**Work to complete**
Below are the records; copy each line in them that holds the word "computer".

**Entries provided**
........

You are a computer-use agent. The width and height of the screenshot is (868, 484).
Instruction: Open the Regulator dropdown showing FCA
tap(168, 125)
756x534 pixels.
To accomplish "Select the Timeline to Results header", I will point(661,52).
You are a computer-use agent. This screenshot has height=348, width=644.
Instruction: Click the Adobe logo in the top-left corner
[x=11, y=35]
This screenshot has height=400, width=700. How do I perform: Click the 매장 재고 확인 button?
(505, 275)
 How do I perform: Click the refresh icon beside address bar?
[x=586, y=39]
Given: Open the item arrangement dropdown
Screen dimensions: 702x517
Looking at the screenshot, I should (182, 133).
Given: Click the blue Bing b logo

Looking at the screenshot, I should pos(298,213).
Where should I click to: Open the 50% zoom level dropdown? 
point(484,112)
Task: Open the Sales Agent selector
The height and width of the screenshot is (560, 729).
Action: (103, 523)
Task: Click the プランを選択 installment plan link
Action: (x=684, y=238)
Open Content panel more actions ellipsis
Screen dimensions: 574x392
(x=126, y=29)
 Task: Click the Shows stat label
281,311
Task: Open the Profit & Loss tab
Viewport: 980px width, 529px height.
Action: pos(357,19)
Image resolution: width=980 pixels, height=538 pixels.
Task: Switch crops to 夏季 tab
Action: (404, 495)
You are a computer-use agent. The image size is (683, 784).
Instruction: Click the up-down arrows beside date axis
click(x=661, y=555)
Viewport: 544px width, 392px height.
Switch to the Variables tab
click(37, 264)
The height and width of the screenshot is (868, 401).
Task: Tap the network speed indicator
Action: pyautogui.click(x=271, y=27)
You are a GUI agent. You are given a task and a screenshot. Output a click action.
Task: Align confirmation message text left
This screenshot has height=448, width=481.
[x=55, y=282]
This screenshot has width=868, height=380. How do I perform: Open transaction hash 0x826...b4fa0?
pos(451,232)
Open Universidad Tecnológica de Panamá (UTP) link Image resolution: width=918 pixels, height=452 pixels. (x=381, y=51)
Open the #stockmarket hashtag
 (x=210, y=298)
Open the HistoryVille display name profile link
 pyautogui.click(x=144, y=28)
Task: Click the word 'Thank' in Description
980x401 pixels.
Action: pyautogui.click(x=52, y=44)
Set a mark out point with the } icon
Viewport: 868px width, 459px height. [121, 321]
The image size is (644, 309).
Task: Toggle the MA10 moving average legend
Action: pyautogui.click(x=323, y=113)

........

**Solution to the exercise**
You are a computer-use agent. The width and height of the screenshot is (868, 484).
You are a computer-use agent. This screenshot has height=348, width=644.
You are a computer-use agent. The image size is (683, 784).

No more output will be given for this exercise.